Rewrite the records from the line containing "Image resolution: width=1436" up to and including the line containing "coord(112,456)", replacing "Bulk Transfers" with "Bulk Payments" and leaving everything else unchanged.

### RECORDS SHOWN
* * *
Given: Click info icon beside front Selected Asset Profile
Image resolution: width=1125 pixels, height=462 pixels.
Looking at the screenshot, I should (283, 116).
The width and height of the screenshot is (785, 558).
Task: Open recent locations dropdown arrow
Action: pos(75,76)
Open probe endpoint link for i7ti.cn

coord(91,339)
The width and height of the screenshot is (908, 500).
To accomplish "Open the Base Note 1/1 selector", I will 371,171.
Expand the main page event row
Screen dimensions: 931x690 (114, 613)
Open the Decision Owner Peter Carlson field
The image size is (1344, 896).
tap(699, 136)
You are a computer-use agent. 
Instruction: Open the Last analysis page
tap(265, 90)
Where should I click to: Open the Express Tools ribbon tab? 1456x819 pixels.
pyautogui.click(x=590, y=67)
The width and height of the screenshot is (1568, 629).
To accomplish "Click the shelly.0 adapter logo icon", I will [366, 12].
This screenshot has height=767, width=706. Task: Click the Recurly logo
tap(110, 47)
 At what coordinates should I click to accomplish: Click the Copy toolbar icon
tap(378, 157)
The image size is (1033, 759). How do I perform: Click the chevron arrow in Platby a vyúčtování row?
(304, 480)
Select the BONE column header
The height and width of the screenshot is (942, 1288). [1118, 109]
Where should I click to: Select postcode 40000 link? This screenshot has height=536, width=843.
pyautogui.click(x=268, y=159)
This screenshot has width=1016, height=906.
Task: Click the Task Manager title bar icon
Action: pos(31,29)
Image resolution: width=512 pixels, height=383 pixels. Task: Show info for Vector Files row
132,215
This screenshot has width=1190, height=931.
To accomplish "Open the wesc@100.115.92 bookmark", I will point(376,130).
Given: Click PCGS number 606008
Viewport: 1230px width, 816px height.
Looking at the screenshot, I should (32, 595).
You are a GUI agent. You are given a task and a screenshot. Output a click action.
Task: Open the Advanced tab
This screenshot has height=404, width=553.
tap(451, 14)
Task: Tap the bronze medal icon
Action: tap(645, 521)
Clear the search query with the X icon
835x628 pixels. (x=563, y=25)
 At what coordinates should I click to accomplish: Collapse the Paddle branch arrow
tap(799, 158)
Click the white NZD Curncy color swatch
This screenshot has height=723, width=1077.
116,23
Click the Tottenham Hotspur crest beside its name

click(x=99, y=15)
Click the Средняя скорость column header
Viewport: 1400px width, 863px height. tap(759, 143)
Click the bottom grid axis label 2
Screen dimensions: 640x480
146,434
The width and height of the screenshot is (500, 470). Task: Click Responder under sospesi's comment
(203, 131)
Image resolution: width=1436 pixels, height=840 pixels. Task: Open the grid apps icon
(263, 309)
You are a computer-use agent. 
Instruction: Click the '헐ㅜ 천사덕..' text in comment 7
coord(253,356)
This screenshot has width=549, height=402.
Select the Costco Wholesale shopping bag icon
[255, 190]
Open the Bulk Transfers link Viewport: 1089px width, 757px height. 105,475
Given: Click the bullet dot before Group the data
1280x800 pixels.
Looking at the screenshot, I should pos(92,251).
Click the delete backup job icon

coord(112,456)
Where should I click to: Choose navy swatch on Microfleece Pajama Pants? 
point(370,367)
* * *
### THE ANSWER
Image resolution: width=1436 pixels, height=840 pixels. Task: Open the grid apps icon
(263, 309)
You are a computer-use agent. 
Instruction: Click the '헐ㅜ 천사덕..' text in comment 7
coord(253,356)
This screenshot has width=549, height=402.
Select the Costco Wholesale shopping bag icon
[255, 190]
Open the Bulk Payments link Viewport: 1089px width, 757px height. 105,475
Given: Click the bullet dot before Group the data
1280x800 pixels.
Looking at the screenshot, I should pos(92,251).
Click the delete backup job icon

coord(112,456)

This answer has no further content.